Wed | May 24, 2017

Big-stick approach not working - Malahoo Forte. Senator says society still lawless despite tough laws, wants new approach

Published:Monday | September 29, 2014 | 9:00 AM
Malahoo Forte

Daraine Luton, Senior Staff Reporter

OPPOSITION Senator Marlene
Malahoo Forte has questioned the Government strategy to nab tax
evaders, arguing that it could further drive people underground.

While
contributing to the General Consumption Tax (Amendment) Act in the
Senate on Friday, Malahoo Forte said the provision in the bill for the
Commissioner General of Tax Administration Jamaica (TAJ) to register a
business where the operator has avoided doing so, and to impose taxes,
needed revision.

"I understand that it is tightening the screws
and I understand that we are going after those that would otherwise...
but a lot of people evade taxes. We are calling on people to come
forward and become part of the formal economy, but instead of
incentivising them in a positive way, we are scaring them away," the
opposition senator said.

The bill, which was passed with two
amendments, states that where the Commissioner General has reason to
believe that a person who is liable to be registered under the GCT Act
is not registered, he shall register that person and then issue that
person with a certificate of registration.

The registration of
that person by the Commissioner General would allow for taxes to be
collected from the taxpayer retroactively.

"It could be outright
dishonesty.
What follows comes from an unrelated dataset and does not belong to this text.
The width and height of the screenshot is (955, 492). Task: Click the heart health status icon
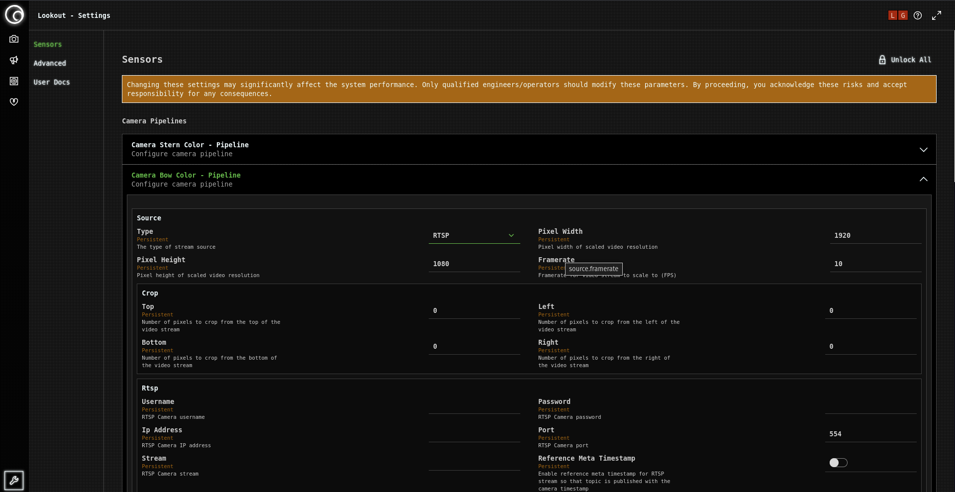click(14, 101)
It could be that they do not have the skills required to set
up and maintain a proper business," Malahoo Forte said as she expressed
discomfort with the provision.

She added: "You think a man is
going to go forward and say, 'I am going to join the tax compliant
population', only to find out that the moment you step forward, you are
going to be punished."

Malahoo Forte further argued that the
parliament should step back and ask itself whether the approach to
leading behaviour change through legislation is working.

Too many laws

"Every
day, we pass laws in this country and those laws fail to regulate the
behaviour of the people we are trying to get compliant. We have more
laws than you can think of, but yet it does not become the guide for the
behaviour. This country is lawless at every level and in every way and
we continue to do things the same way hoping for different results," the
opposition senator said.

Justice Minister Mark Golding, who
piloted the bill, refused to budge on the pleas of Malahoo Forte saying
the provision that she complained about is a "basic tax evasion device"
which is commonplace in "any country with a sophisticated tax system".
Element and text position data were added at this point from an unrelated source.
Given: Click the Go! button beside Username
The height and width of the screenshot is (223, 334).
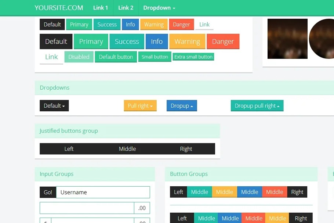Looking at the screenshot, I should (x=48, y=192).
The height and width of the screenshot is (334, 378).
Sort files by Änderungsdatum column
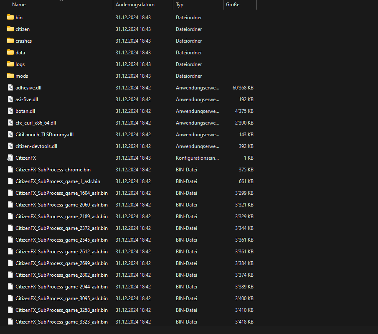pos(135,5)
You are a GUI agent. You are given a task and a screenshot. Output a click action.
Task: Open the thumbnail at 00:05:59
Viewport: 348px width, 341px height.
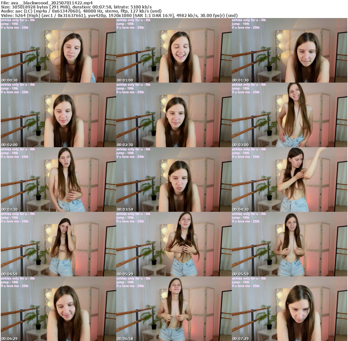(x=289, y=244)
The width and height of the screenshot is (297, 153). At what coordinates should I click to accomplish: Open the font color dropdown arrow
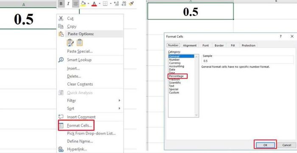[99, 3]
"It is indeed essential otherwise you are rewarding evasion," Golding said.

He noted that there is a right of objection to the registration as well as a right to appeal.

Meanwhile
veteran legislator K.D. Knight said the senators erred in the past when
they took the position that money bills, sent from the House of
Representatives cannot be amended.

Malahoo Forte, who sought
clarity on the issue, recalled that she was told that no amendment can
be made to money bills and has been vilified in the Senate for taking a
contrary position.

Knight said the constitution and the convention
make it clear that amendments can be done to money bills as long as it
does not alter the substance of what was sent to it by the House of
Representatives.

The GCT bill was passed with two amendments and has been sent back to the House for consideration.